Garmin Forerunner 935
While everyday smartwatches like the Fitbit Ionic and Apple Watch are doing an increasingly good job of imitating dedicated GPS sports watches, the Garmin Forerunner 935 is still one of the top cycling smartwatches you can get your hands on.
Don't let the name fool you - this is just as impressive when you're on the bike as it is during runs, with real-time heart rate readings and zones displayed all on the wrist, as well as best-in-class GPS monitoring. You don't just get data during your rides, either, with the post-exercise feedback through Garmin Connect also providing you with graphs and splits on speed, elevation and distance.
Garmin's own metrics are also in tow - such as Training Effect, which gives you a more objective look at just how your body is recovering - and you can even hook up additional sensors and power meters for added insights.
It's not the cheapest option, and perhaps not the best looking device we've ever laid eyes on, but for serious cyclists this ticks plenty of boxes.
For more on the smartwatch's cycling smarts and a deeper look at what else it has to offer, check out our full Garmin Forerunner 935 review.

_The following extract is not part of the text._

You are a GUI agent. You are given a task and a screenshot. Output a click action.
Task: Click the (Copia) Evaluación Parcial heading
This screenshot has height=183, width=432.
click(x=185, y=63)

Suunto Spartan Wrist Trainer HR
This accomplished all-rounder ticks all the right boxes from the off, with the watch's GPS abilities securing a signal in a matter of seconds and holding firm throughout rides through cities and across countryside.
For those after more than solid GPS, accurate heart rate tracking and all manner of detailed data points, it can also be bundled with a range of power meters, turbos and cadence sensors, ideal for those looking to take their cycle sessions to the next level.
As well as capturing all that data, if your cycle gets a bit ambitious and your bearings less than clear, the GPS can be used to offer real-time maps that will help you navigate your way home. Handy when venturing out into new territories.
During your ride, there's plenty of data to show you how your cycle is going, and how your body is responding. The built-in heart rate sensor is pleasingly on point, with your BPM joined by fun and functional metrics from top speed to lap pace.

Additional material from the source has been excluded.